Count all lines holding "Given" in the data below and say the number, nothing more.

■ **Records from a data collection**:
========================
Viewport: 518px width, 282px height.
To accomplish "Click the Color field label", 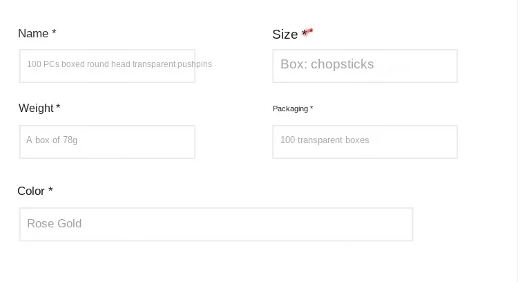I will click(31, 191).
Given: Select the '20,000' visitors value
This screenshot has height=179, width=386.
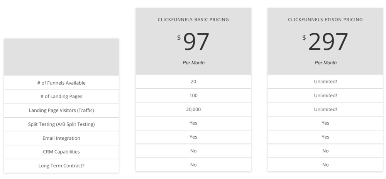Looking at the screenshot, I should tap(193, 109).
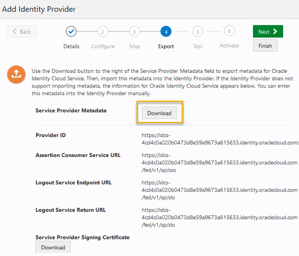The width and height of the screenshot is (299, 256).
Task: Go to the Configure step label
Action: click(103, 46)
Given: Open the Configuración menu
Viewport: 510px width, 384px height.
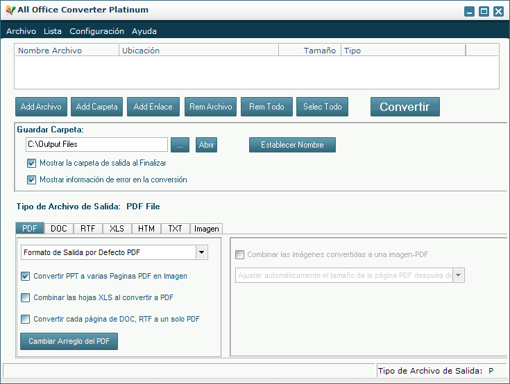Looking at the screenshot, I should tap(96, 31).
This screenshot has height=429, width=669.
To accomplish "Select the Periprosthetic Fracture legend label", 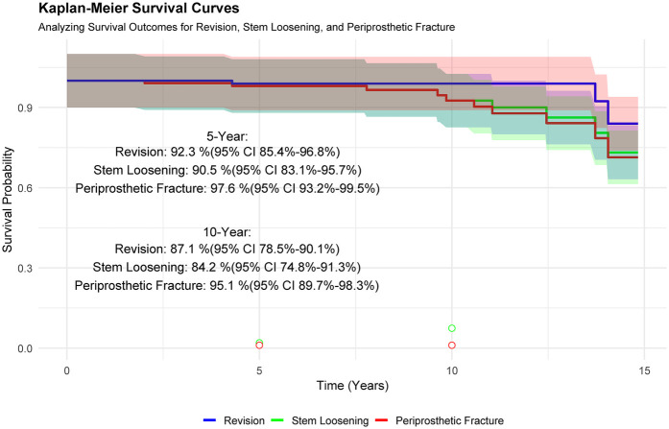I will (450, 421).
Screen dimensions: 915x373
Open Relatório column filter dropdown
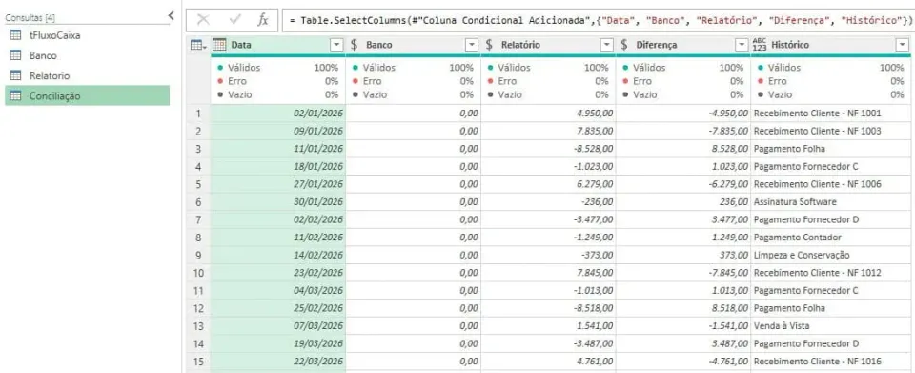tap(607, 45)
========================
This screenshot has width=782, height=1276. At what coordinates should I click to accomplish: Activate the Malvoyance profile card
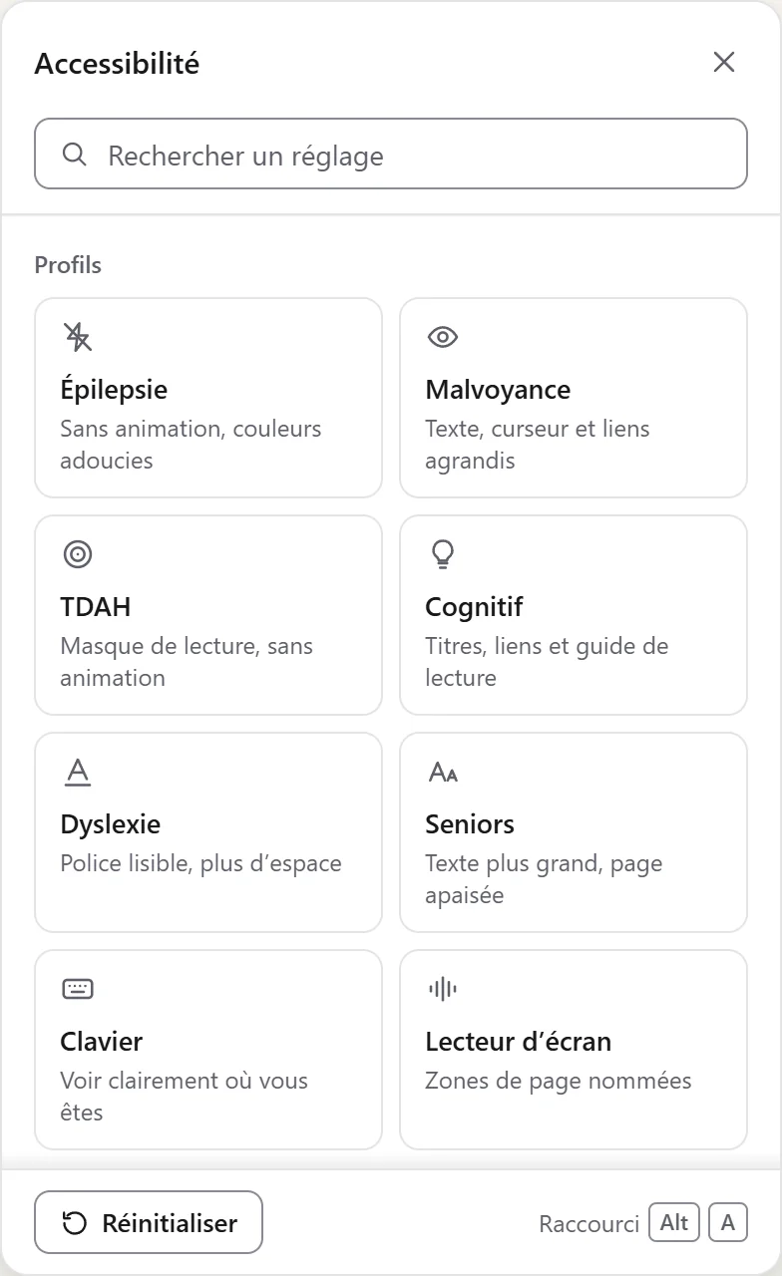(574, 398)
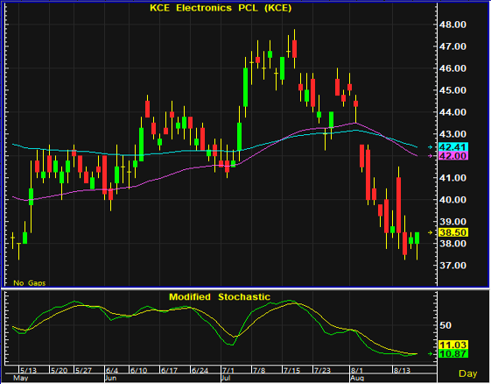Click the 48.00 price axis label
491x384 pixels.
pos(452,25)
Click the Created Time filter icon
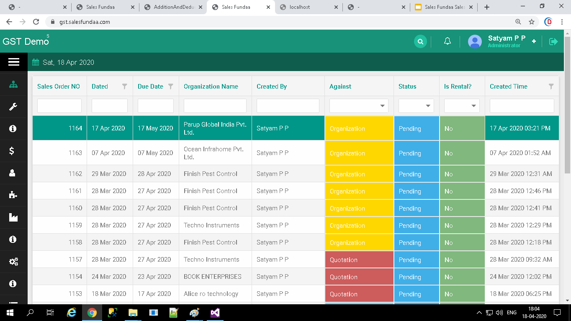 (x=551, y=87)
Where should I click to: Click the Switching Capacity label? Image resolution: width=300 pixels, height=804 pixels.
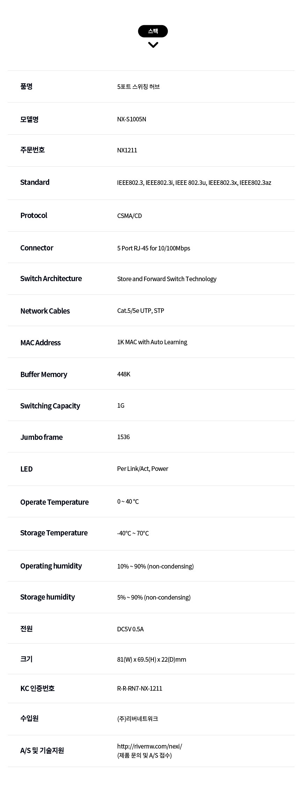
========================
■ **Output below**: 2